-- ЗАДАНИЕ --
Ответьте на вопросы по стихотворению «Гуси-лебеди»:
1. Куда, по словам стихотворения, брату не следует заглядывать?
2. Что должен сделать братец, чтобы злодеи его отпустили?
3. От чего брат очнется на веки веков?

-- ИСХОДНЫЙ ТЕКСТ --
- - - -

Журнал «Парус» №74, 2019 г. — страница 9 из 50


ГУСИ-ЛЕБЕДИ


Милый брат, любопытство – порок,

Нужно веровать слепо.

Не ступай за прогнивший порог,

Не заглядывай в небо.


Пусть они стороной пролетят,

Высоки и крылаты.

Это вовсе не ангелы, брат!

Ну куда ты, куда ты?


Раскурочен дремучий уют

Белокрылой напастью.

Вот схватили тебя – и несут

Над родимою грязью.


То кисельный мелькнет бережок,

То молочная речка,

И опять – то лужок, то стожок,

То остывшая печка.


И не видно полету конца,

И вдали всё темнее…

Милый братец, окликни отца —

И отпустят злодеи.


Встанут в небе родные черты,

Словно грозные рати.

Полетишь кувырком с высоты

На родные полати.


В синяках от гусиных щипков,

В пух одетый и в перья,

Ты очнешься на веки веков

От пустого неверья.

- - - -

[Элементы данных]
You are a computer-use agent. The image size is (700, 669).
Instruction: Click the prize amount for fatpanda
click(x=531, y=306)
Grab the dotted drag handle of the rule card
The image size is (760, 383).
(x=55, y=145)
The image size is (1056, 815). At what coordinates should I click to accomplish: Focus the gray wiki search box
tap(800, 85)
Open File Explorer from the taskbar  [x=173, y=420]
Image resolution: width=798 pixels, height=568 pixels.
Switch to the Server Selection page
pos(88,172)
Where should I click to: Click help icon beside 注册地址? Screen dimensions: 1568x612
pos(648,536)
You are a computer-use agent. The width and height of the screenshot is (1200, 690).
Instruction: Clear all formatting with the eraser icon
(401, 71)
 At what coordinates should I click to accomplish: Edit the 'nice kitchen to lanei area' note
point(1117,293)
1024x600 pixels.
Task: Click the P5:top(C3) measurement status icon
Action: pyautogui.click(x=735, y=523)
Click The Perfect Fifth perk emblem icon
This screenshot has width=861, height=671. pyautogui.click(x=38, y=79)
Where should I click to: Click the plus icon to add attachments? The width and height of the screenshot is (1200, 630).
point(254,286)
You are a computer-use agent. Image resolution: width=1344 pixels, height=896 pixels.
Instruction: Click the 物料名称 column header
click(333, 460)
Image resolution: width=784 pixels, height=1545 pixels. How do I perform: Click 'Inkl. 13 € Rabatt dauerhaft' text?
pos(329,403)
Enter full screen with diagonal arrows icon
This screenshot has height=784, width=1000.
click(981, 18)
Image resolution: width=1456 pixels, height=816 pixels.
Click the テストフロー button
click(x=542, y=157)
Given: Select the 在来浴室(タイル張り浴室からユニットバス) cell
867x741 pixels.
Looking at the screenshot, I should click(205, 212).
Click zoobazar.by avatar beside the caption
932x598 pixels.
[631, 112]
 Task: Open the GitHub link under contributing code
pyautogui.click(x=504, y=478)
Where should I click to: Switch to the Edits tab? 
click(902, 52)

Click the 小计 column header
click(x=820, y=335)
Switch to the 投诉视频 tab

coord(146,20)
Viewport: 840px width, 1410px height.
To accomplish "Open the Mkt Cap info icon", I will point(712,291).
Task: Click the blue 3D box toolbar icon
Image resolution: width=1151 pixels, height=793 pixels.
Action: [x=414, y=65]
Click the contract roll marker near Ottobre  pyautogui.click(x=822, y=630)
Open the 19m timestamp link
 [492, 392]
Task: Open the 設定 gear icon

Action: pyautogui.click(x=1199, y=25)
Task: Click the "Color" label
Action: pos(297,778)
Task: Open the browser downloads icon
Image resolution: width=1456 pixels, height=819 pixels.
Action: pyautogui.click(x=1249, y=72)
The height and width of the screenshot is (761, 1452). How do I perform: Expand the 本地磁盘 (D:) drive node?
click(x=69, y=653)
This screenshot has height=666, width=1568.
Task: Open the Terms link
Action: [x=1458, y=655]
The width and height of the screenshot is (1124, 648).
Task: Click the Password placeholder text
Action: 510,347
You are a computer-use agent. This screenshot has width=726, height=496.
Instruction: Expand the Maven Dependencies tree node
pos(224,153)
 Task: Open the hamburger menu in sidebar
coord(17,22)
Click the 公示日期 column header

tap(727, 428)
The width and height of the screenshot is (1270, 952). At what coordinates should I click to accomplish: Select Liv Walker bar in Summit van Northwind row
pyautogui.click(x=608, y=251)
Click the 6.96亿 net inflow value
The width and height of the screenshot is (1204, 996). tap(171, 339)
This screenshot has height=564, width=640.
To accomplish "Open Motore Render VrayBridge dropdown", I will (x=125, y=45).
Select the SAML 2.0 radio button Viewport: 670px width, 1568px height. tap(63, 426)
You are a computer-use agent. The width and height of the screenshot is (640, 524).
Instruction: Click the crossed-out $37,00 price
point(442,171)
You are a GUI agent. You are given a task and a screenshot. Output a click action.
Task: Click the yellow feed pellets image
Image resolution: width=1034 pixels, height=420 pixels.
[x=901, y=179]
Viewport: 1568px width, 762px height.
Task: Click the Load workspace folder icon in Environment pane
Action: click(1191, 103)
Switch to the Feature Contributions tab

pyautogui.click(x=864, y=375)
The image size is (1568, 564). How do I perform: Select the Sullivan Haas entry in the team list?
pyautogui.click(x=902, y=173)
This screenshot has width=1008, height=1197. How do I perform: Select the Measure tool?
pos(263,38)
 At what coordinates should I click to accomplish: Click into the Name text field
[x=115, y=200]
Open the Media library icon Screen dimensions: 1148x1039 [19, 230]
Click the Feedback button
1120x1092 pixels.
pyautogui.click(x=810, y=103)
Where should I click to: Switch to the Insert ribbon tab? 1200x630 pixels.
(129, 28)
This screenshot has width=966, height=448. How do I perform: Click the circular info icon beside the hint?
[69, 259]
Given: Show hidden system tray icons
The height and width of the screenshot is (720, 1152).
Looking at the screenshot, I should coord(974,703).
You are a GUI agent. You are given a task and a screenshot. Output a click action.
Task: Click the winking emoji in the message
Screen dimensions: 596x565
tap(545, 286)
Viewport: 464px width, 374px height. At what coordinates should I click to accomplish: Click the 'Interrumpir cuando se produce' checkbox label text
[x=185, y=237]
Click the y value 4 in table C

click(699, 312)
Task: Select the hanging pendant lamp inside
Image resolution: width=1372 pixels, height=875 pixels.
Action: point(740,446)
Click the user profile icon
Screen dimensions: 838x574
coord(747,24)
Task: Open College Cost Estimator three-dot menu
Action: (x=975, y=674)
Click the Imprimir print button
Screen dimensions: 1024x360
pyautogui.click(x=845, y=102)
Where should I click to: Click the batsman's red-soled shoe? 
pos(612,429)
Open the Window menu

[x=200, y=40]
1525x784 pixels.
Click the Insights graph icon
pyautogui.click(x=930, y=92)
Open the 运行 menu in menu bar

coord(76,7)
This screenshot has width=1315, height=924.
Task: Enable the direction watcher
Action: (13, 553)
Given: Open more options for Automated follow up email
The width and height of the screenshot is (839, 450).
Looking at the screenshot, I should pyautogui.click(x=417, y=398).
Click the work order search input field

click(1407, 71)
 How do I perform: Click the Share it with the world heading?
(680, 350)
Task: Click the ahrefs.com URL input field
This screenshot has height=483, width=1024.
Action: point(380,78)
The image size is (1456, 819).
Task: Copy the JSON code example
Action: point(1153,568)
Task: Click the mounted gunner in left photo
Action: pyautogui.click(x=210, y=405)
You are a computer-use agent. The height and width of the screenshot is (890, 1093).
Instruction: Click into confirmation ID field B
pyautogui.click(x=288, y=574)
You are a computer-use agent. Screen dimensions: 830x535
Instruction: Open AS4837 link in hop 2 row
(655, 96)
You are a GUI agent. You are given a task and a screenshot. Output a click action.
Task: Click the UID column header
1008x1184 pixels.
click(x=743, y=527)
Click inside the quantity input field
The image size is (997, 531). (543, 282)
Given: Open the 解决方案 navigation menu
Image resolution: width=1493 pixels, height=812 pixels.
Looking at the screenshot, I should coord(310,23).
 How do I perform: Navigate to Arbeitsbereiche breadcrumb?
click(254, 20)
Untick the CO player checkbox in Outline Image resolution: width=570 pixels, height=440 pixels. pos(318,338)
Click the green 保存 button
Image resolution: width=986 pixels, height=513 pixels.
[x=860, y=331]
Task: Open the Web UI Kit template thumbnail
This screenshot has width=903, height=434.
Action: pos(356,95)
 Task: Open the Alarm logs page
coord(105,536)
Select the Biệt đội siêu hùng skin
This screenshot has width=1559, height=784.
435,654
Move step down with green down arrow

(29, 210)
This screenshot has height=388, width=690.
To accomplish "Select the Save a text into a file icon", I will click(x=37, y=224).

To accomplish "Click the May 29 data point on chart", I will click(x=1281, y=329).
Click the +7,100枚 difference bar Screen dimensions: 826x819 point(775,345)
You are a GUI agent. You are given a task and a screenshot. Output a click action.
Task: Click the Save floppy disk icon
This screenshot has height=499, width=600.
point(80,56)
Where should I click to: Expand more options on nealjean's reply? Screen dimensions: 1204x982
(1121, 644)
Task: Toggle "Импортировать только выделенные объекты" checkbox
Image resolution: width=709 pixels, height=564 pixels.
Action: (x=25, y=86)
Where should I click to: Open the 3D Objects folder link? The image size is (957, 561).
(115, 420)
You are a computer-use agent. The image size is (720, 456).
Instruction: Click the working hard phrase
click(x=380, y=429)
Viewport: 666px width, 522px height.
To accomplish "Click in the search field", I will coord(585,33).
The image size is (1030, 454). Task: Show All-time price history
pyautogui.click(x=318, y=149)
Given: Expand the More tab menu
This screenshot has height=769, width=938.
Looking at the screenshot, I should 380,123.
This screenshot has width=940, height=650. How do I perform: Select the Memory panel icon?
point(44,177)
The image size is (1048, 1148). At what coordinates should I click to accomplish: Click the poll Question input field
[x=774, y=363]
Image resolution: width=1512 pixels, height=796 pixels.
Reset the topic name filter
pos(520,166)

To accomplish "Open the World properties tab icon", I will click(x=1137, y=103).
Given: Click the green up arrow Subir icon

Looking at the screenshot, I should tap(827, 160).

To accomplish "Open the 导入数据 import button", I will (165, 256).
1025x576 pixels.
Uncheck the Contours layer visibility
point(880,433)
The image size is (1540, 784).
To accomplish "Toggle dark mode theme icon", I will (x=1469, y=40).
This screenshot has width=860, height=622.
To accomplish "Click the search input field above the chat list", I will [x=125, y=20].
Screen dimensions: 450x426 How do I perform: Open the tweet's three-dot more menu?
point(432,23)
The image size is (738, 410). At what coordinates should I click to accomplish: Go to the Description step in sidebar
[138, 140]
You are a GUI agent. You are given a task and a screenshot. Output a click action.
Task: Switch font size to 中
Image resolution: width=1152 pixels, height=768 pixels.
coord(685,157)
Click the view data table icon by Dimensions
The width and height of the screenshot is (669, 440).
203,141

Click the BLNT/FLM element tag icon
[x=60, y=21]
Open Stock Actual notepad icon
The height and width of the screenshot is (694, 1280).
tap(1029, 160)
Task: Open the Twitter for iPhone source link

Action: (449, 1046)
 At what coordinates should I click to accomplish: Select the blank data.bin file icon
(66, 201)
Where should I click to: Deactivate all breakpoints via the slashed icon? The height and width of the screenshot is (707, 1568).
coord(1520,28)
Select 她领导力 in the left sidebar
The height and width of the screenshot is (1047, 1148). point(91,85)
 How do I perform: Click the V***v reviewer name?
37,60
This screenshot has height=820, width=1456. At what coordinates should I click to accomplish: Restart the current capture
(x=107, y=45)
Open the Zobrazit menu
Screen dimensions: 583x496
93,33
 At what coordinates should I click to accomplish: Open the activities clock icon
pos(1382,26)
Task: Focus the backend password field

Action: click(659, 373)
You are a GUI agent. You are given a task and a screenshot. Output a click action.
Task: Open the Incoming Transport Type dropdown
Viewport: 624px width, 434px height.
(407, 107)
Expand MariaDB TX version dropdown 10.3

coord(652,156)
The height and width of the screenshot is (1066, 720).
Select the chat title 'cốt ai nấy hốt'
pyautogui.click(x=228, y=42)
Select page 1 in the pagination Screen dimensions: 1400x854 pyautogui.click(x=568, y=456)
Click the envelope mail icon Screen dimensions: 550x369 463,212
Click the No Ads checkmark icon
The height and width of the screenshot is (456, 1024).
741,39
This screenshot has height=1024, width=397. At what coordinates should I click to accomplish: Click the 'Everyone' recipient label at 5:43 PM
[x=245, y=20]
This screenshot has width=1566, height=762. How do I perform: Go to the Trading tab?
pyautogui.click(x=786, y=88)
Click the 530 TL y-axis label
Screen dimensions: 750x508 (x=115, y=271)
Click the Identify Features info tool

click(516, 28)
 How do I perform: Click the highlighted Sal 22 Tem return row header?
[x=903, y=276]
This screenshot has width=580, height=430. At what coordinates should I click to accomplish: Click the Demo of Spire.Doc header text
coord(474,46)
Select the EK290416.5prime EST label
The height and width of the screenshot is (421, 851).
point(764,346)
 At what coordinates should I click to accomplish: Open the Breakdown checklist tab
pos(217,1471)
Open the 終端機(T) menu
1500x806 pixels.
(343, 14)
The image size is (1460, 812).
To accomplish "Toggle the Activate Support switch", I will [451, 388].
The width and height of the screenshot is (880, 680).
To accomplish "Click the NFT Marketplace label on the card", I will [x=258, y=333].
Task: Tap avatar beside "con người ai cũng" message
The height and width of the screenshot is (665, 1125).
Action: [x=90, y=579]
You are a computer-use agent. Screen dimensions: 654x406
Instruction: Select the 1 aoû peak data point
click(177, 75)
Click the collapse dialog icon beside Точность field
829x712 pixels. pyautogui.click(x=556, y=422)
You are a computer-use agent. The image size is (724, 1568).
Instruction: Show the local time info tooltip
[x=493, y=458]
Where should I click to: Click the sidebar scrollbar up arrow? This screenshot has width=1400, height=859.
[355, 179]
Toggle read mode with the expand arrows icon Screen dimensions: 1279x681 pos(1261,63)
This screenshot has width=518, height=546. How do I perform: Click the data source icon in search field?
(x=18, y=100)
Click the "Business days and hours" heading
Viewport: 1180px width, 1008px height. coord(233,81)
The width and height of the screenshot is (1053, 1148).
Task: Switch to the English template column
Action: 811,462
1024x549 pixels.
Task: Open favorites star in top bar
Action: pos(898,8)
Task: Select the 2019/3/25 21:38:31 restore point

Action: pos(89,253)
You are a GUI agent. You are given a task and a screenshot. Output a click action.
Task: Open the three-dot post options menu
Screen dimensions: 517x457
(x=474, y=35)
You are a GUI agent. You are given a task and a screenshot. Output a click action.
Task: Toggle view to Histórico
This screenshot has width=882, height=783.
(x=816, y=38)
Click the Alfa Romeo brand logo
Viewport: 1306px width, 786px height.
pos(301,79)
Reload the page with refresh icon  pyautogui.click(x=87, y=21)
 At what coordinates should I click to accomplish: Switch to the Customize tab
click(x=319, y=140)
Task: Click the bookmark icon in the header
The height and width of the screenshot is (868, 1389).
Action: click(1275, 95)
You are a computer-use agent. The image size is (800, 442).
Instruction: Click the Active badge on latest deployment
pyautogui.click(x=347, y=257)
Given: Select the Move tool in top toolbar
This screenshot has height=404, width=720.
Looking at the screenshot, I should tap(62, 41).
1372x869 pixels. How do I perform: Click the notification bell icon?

- - - -

-- РЕШЕНИЕ ЗАДАНИЯ --
1. В небо.
2. Окликнуть отца.
3. От пустого неверья.